ABSTRACT Although 90% of children with acute lymphoblastic leukemia (ALL) are now cured 1 , the prognosis of infant-ALL (diagnosis within the first year of life) remains dismal 2 . Infant-ALL is usually caused by a single genetic hit that arises in utero rearrangement of the MLL/KMT2A gene ( MLL-r ). This is sufficient to give rise to a uniquely aggressive and treatment-refractory leukemia compared to older children with the same MLL-r 3–5 . The reasons for disparate outcomes in patients of different ages with identical driver mutations are unknown.
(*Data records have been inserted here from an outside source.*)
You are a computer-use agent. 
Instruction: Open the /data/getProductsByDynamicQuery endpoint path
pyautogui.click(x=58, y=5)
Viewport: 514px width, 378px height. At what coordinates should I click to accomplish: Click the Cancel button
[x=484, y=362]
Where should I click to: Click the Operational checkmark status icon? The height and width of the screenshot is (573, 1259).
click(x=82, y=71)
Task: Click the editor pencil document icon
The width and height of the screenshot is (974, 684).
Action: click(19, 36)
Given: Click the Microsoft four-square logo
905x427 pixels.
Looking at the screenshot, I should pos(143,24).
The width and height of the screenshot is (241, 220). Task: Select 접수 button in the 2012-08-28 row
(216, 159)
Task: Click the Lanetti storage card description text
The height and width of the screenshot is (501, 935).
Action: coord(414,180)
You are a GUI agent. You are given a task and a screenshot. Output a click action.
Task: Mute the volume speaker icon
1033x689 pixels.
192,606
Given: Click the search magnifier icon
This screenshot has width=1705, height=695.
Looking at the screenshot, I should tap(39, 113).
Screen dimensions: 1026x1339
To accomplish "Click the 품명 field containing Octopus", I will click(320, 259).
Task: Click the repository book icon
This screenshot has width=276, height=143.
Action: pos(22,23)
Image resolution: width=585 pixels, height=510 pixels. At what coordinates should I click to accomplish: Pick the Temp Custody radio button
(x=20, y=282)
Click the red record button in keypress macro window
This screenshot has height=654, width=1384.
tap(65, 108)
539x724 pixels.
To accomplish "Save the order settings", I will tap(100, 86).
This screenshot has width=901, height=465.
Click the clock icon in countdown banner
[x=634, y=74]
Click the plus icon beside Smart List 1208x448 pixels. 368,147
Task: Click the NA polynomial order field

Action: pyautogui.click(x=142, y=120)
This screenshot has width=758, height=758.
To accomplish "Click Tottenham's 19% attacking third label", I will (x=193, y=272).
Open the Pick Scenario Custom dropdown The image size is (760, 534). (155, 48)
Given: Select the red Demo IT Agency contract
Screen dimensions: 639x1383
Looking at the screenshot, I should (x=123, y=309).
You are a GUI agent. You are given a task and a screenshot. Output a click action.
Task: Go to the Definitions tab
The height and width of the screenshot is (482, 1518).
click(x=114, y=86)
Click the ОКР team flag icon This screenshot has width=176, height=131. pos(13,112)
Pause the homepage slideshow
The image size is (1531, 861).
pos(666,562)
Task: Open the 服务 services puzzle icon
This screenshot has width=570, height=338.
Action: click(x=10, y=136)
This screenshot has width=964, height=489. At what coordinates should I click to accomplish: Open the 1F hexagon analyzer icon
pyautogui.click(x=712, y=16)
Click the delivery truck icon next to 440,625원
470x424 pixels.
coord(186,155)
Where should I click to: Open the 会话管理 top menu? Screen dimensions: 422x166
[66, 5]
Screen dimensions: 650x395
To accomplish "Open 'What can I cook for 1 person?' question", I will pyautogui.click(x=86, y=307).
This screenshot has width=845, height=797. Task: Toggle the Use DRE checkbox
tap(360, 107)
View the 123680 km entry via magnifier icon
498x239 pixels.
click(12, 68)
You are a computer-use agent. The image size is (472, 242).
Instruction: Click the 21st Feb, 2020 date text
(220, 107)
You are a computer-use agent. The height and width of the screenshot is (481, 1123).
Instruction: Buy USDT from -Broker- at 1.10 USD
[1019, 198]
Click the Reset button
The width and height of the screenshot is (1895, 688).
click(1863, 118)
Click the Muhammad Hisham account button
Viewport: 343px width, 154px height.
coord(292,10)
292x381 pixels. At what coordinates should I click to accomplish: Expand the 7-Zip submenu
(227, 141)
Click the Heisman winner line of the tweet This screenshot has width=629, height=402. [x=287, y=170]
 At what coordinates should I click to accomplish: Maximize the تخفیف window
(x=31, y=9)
This paper addresses the hypothesis that fetal-specific gene expression programs co-operate with MLL-AF4 to initiate and maintain infant-ALL. Using direct comparison of fetal and adult HSC and progenitor transcriptomes we identify fetal-specific gene expression programs in primary human cells. We show that MLL-AF4 -driven infant-ALL, but not MLL-AF4 childhood-ALL, displays expression of fetal-specific genes. In a direct test of this observation, we find that CRISPR-Cas9 gene editing of primary human fetal liver cells to produce a t(4;11)/ MLL-AF4 translocation replicates the clinical features of infant-ALL and drives infant-ALL-specific and fetal-specific gene expression programs. These data strongly support the hypothesis that fetal-specific gene expression programs co-operate with MLL-AF4 to initiate and maintain the distinct biology of infant-ALL.